My, how things have changed. A few short weeks ago we were all pushing forward into spring, executing our 2020 plans, and incorporating new technology into our businesses, and then BAM… Coronavirus. Businesses have shut their office doors, employees have been sent to work from home while their kids are off school for a month or more, and many are out of work. I can’t imagine (and don’t want to) where we will be at when this article is published, but I’m proud to see the American Spirit pushing through and businesses finding ways to get work done while away from their home offices.

Remote access is a vital part of day-to-day office environment right now. Whether it’s for the business owner, the accountant, or the engineer, the ability to access important business resources from home or another remote office is more important than ever right now.
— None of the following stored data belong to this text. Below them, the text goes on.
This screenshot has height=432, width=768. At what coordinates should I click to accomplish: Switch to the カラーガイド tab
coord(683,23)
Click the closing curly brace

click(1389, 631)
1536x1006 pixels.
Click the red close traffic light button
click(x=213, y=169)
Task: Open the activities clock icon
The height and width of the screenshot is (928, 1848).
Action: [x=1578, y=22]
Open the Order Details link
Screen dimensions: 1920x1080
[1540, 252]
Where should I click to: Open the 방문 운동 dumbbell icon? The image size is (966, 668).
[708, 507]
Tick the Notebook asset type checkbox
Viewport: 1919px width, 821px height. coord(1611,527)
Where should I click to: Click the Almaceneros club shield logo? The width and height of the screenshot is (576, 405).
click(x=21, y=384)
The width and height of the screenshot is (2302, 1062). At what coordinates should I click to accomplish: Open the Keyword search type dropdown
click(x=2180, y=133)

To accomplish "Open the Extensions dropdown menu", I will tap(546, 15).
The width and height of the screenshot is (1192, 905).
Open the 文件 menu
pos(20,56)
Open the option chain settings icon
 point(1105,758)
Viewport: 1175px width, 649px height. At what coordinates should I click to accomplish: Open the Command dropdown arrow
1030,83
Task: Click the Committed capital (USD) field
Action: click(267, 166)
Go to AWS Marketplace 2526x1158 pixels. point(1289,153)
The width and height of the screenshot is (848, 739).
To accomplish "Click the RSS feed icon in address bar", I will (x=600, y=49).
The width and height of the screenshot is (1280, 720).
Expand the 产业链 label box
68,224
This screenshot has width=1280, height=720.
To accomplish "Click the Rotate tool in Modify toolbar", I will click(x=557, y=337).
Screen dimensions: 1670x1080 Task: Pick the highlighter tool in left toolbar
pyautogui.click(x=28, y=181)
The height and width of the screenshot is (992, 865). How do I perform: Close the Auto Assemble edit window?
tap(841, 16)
What options are available, and which one is the best for your situation?

One of the longest-standing means of remote access is the Virtual Private Network, or VPN. In the old days, you could dial in to your business on a modem and essentially become one with the network, albeit in a very slow fashion. VPNs now run over the internet, and thanks to high-speed connections, day-to-day access of files is simple and effective. You can easily access shared drives and printers straight from your kitchen table. If you’re working in a system that requires constant and frequent network communication, though, such as QuickBooks or a Point-of-Sale system, VPN communication can still become slow and stagnant.

In recent years, other remote access tools such as GoToMyPC, LogMeIn, and Zoho Assist have offered another way to connect to the office environment. If you have a computer at the office and another at home, you can sit in front of one screen and control the other from across town or across the world. When you move the mouse, the mouse moves. When you open QuickBooks, it’s like you’re right there at the office, because as far as your computer is concerned… you are. The only data sent back and forth “across the wire” is information about what’s on your screen. The biggest drawback to these tools are that they require a computer be left at the office, which can be a significant increase in cost if you only need one computer on a regular basis.

What’s the best option for your environment and team? The answer could be one or either of the options above, or something completely different. Cloud services offer a whole new set of options, and branch-office-VPN’s can help connect remote offices with a full-time connection that you never have to “turn on.” As you consider the best way to remotely access your important company resources, keep in mind that each comes with its own benefits, drawbacks, and security concerns. You may want to consult your IT Services contact and get their thoughts on the best solution for you and your business. Whichever way you go you’ll want to tread carefully, but you can also be thankful that your options are plentiful.